Conversation #1: Significant Others and Big Pay Differences
I have a close friend who I have known for years. I enjoy the company of her significant other a lot, and the two of them have a staying power I have rarely seen in other couples. That being said, they’ve experienced an interesting life divergence over the past two years: while living together in the same apartment, they have had radically different job situations. At this point, my friend works full-time and earns a handsome salary for her area, while her significant other works part-time in a lower-paying field.
When she was telling me about their situation, she spoke with the same feeling we often get when talking about significant others: we both try to hold up the best parts of our SOs to those around us, because we want to our friends to love and support them as much as they do us. Still, we all need a place to talk about the frictions in our relationships, and sometimes those conversations end up being about money as well.
One big thing I realized when talking about the tension of divergent incomes was that couples do money very differently. Some couples choose to pool their resources, and others choose to pay equally towards certain expenses while maintaining separate accounts. Quite reasonably, my friend is in the latter group, while I am currently in the former. The results, though, mean that the lifestyle options available in terms of housing, cars, travel, and other luxuries are very different for my friend and for her significant other.

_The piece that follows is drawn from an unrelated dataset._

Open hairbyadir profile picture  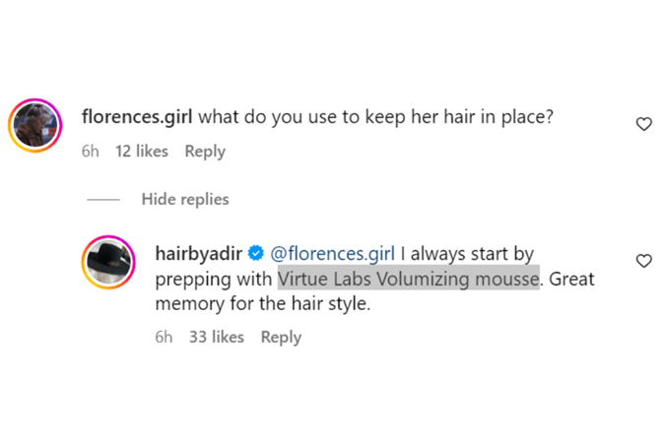(x=107, y=263)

They frequently have to discuss whether to do cheaper or free activities over the things that might be more fun or rewarding, but cost a pretty penny.

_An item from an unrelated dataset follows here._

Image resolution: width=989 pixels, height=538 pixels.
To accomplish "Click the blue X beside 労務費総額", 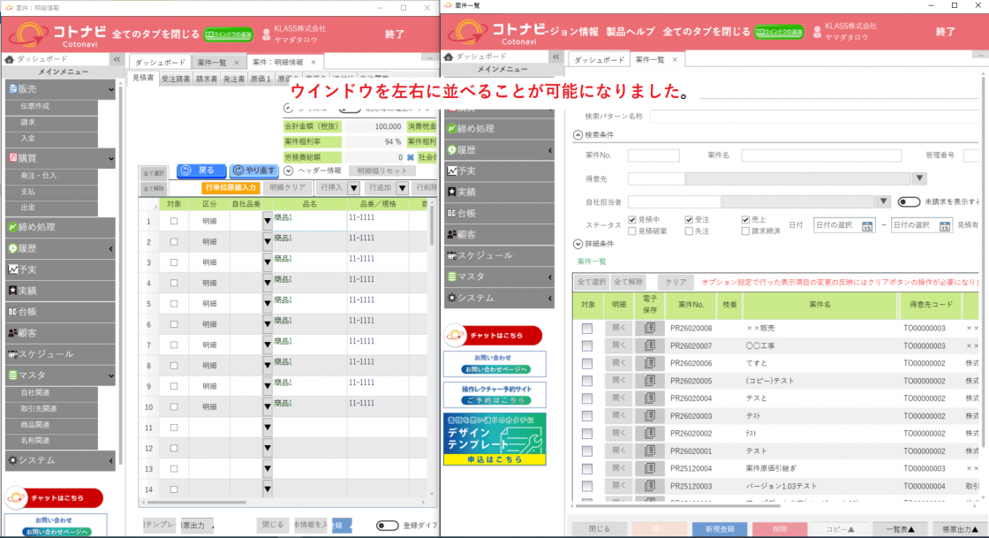I will pyautogui.click(x=411, y=156).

I earn less than my spouse, so it was probably less of a big deal for me to get to the place of being comfortable combining accounts, but I imagine it has to be a bit of a question for anyone who earns the higher salary in a partnership. There are real advantages: by treating it as “our money,” you avoid hard conversations about whether one of you can afford something that the other cannot. That being said, personal property is a thing, and it makes sense that if someone is working a certain amount at a demanding career, they want to retain those benefits in cash, not simply in avoided conflict.
What I noticed most in our conversation was that money in intimate relationships is always a push and pull of both experiences and emotions. How you feel about having money contributes to your experiences of financial security, no matter the objective dollar amount. In the case of my friend, both she and her partner are satisfied with their incomes, but the fact that they are satisfied at different levels causes some friction when it comes to their activities together. Even couples who make similar amounts of money, I would imagine, have conflicts over what that money means, and if one person feels insecure while the other feels flush with cash, the conflict will then arise from the perception of the money, not the actual amount itself.
Convo 2: When School Lasts This Long, When Does Family Start?
I have a second friend who is making the decision about when to do a whole slew of adult things, including having children. She’s in a field where earning your degree lasts into your late twenties, and everyone has been pressuring her to wait until she’s firmly established in her career to have children. The numbers don’t quite work for this: if she wants multiple kids, and it can sometimes take a while to get pregnant, she worries that the time may come and go to be able to have kids while she feels young and energetic. While people are having kids later across the board, my friend specifically wants to have her kids while she’s younger for a variety of reasons.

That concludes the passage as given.